Leszek Balcerowicz empfiehlt der ukrainischen Staatsführung und Gesellschaft, unter Berücksichtigung der polnischen Erfahrung mit der Durchführung von Reformen, drei Schritte zu unternehmen: eine „Problemdiagnose“ durchzuführen, die klären soll, welcher Lösungsweg eingeschlagen werden soll (das heißt, die Wahl des Modells, das das Land anwenden soll), um das eigentliche Ziel zu erreichen. Er betonte, dass die Aktionen zur Zielerreichung auf einem klaren Plan basieren müssen.
Nach Angaben von Leszek Balcerowicz ist eine totale Privatisierung, die Beseitigung von Monopolen und eine Liberalisierung in dieser Situation die beste Sozialpolitik. Eine makrowirtschaftliche Stabilität und Ausgeglichenheit des Staatshaushalts sind auch Voraussetzung für Wirtschaftswachstum. „Durch das Paket des IWFs konnte die Ukraine das Budgetdefizit verringern, was einen großen Erfolg für den Staat darstellt. Ich denke, dass der Westen mehr für die Ukraine unternehmen soll, aber die Ukraine muss ihrerseits zeigen, dass sie die Reformen nicht nur für den Westen, sondern für sich durchführt“, sagte der ehemalige polnische Finanzminister. Leszek Balcerowicz betonte auch, dass das Wesen der Änderungen bei den Bürgern Anklang finden muss, damit sie mittels Kommunikation verstehen, dass die manchmal schmerzlichen Reformen letztlich zu angenehmen Ergebnissen führen, wie zum Beispiel zu einer Stabilisierung des Hryvna.

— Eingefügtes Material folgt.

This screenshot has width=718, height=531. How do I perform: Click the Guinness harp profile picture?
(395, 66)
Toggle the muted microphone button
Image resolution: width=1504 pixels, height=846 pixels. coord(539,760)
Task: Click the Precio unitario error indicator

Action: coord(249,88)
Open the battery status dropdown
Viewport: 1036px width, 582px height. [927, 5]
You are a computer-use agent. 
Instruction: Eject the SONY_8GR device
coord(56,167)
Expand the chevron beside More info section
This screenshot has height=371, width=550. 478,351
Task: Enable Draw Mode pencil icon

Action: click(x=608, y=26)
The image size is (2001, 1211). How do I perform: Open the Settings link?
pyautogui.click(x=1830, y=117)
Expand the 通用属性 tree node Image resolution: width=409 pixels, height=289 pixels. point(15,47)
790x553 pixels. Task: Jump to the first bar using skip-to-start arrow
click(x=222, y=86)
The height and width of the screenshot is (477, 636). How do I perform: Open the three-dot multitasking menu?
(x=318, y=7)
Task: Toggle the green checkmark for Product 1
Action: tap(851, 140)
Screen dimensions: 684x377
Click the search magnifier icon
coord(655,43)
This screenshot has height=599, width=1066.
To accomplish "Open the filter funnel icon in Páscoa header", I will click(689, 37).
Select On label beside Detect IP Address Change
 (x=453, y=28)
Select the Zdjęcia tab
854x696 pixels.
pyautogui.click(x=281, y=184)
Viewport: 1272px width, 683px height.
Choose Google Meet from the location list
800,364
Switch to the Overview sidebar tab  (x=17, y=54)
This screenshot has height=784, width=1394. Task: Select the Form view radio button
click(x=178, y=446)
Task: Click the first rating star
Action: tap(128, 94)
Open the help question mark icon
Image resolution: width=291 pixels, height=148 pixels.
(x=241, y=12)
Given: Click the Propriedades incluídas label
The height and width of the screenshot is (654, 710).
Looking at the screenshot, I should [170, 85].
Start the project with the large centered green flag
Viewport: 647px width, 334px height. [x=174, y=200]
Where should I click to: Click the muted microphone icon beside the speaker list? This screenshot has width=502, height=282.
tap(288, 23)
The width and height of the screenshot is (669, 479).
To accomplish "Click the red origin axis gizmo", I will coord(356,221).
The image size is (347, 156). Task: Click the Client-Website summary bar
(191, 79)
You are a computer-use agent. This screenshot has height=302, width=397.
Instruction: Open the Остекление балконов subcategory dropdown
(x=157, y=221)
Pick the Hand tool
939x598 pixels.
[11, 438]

„Ich denke, die zwei sehr klar von Leszek Balcerowicz angesprochen Positionen sind richtig: zum einen die Kürzungen im Staatshaushalt, weil wenn das Land nicht mit dem Staatshaushalt überleben kann, muss er sowieso gekürzt werden; und zum anderen die Erhöhung des Renteneintrittsalters. Beide Themen führen innerhalb der Gesellschaft zu Streit, aber Polen begann gerade mit diesen beiden Reformen“, sagte Dmitrij Schimkiw, stellvertretender Chef der ukrainischen Präsidialverwaltung. Nach Angaben von Dmitrij Schimkiw ist eines der Hauptprobleme in der Ukraine, die Koordination, wer Reformen umsetzt. Um gerade dieses Problem zu lösen, wurde der Nationale Reformrat als Platz geschaffen, wo die Pläne für konkrete Reformen abgestimmt und vorgestellt werden. Ein weiteres Problem ist die Kommunikation. „Man muss eine Methode finden, um Informationen interessant zu präsentieren. Heute wird an den Reformen hart gearbeitet, aber niemand weiß etwas davon, weil es nicht interessant ist, da es weder ein Skandal, noch eine Sensation ist. Man muss inhaltlich und ohne Populismus darüber berichten, was diese Reformen sollen“, sagte Dmitrij Schimkiw. Er ergänzte, dass es auch wichtig ist, den Koalitionsvertrag zu erfüllen und zu prüfen, ob damit das Assoziationsabkommen erfüllt wird. Gerade deshalb ist ein Monitoringsystem für alle Reformen als Instrument wichtig, mit dem geklärt werden kann, in welcher Etappe eine konkrete Reform steckt und ob es helfen würde, sie zu korrigieren.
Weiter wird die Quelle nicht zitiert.